Martin is charged with 150 counts of molestation involving 14 former male students, identified in court records as John Does. Several of them alleged he fondled their bare chests while they sat between his legs during circle time. Some of the boys allege he also would brush his hand against their groins while he grabbed books on their laps.

On Wednesday, Martin described how he would place students with learning disabilities, often boys, near him during circle time and would pat them to keep them on task.

"It was a natural part of my teaching," Martin testified, saying he learned it from his first grade teacher and mentor who did the same type of touching to keep him from daydreaming as a child.


Advertisement

He said on two occasions he accidentally touched students, one male and one female, in the groin and chest, respectively, and he apologized to them profusely.
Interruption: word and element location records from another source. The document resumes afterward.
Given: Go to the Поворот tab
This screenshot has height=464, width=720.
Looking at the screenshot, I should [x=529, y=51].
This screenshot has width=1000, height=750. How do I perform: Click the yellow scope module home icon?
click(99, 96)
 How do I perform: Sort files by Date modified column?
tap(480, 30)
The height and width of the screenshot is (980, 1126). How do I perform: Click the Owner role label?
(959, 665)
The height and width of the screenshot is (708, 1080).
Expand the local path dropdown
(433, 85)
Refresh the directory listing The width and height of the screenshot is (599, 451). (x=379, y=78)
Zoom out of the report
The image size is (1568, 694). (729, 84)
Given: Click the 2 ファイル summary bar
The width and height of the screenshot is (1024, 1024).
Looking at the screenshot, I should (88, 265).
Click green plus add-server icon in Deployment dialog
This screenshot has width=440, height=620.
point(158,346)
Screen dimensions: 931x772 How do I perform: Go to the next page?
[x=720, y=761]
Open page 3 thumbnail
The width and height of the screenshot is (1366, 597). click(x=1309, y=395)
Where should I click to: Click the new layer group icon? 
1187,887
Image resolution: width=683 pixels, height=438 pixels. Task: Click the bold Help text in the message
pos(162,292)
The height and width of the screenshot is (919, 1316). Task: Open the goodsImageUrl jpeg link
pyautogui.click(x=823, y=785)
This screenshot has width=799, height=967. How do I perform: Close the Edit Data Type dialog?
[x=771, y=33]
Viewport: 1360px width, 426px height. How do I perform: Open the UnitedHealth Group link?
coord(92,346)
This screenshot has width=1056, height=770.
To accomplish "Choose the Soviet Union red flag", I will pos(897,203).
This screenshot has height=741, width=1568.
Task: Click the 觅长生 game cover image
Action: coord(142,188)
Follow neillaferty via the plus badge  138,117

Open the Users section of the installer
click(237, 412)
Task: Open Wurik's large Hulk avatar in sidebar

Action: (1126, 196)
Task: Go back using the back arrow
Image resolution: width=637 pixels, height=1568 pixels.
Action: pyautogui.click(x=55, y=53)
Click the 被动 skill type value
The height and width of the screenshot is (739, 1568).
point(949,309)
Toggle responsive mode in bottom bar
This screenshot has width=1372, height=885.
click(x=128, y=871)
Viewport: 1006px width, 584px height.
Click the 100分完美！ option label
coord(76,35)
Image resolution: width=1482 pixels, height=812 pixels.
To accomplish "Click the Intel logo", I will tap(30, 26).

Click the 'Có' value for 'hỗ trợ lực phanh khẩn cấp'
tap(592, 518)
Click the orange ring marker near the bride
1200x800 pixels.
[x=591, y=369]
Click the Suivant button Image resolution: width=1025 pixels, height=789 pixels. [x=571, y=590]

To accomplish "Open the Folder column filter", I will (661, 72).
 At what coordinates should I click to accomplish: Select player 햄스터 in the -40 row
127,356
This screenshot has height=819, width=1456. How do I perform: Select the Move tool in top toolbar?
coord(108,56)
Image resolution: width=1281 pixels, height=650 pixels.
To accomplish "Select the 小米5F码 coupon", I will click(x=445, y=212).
Sparks began to fly when prosecutor Derek Butts aggressively cross-examined Martin, questioning the 46-year-old Martinez resident about a series of journal entries found in his car during a search warrant in which he wrote to God.

"Dearest Father," the letter began, "Before this, I was living for myself only, I was living to gratify me, serve me and feed my sinful desires. I am a new man now and being that, I am so incredibly grateful ... Please God, help me to not get arrested, not go to jail, and in the name of Jesus, not be charged with any crimes."

The packed courtroom watched as Martin insisted his "sinful desires" were greed, by working late hours to earn extra money for his family; vanity, by always wanting to beat out other teachers in test scores; and his failure in keeping a close relationship with God.

In an entry in the journal written a day earlier, Martin wrote about his "darkest demons," and testified Wednesday that he was referring to a "poetic version of his depression."

Butts questioned how he could be depressed one day and the next have concerns about his vanity.

Butts shared a new letter found in the spiritual notebook, which included the line: "Joseph, I am protecting you from prosecution because I know that you will be mine." Butts asked if he meant criminal prosecution for child molestation, but Martin said, "No."

Butts asked Martin, who directed classroom video performances and has a history in drama, if he liked acting and if he had been rehearsing his testimony. "You've had a lot of time to think about this case," Butts asked. Martin agreed that he had thought about it a lot.

For most of the day defense attorney Patrick Clancy had Martin address claims by each of his accusers.

Speaking calmly to the jury, Martin described how he was an affectionate teacher, but one who would ensure students were comfortable with any touching, such as hugs. He said he wrote a psychology term paper at Cal State Hayward (now Cal State-East Bay) on the impact of human touch.

Martin twice got emotional, first when describing the death of his first grade teacher who had become a lifelong friend. Later, Martin cried as he recalled the death of one of his accuser's mothers, and how he vowed to take care of the boy after that.

It was that boy who was the center of a 2006 internal Mount Diablo school district investigation. Martin described the events that sparked the investigation, saying the boy was playing King Kong in a class performance and fell from his chair into the teacher's arms.

He sought to explain another incident where he mentored a student after his younger brother drowned, explaining that he innocently kissed the boy on the cheek as he was consoling him during an emotional meltdown.

Martin also discussed his time with a Danville church and its For Men Only group. The directors previously testified in court that the group was formed to handle sex and porn addictions and that Martin had confided that he was having sexual fantasies about young boys.

On Wednesday, Martin told the jury he thought he was joining a group that preached "sexual integrity" because he was in a Christian dating service that required no sex before marriage and he felt conflicted because he had been close to having sexual relations with a girlfriend at the time. He denied having fantasies about boys and said one of the directors tried to pressure him into saying he did.

"I felt verbally assaulted and painted as something I wasn't," Martin said.

He also said he has never visited child porn sites, despite a computer expert testifying he found such Internet history on his computer. The defense has said the sites could have accidentally popped up on Martin's computer.

Martin's testimony continues Thursday morning.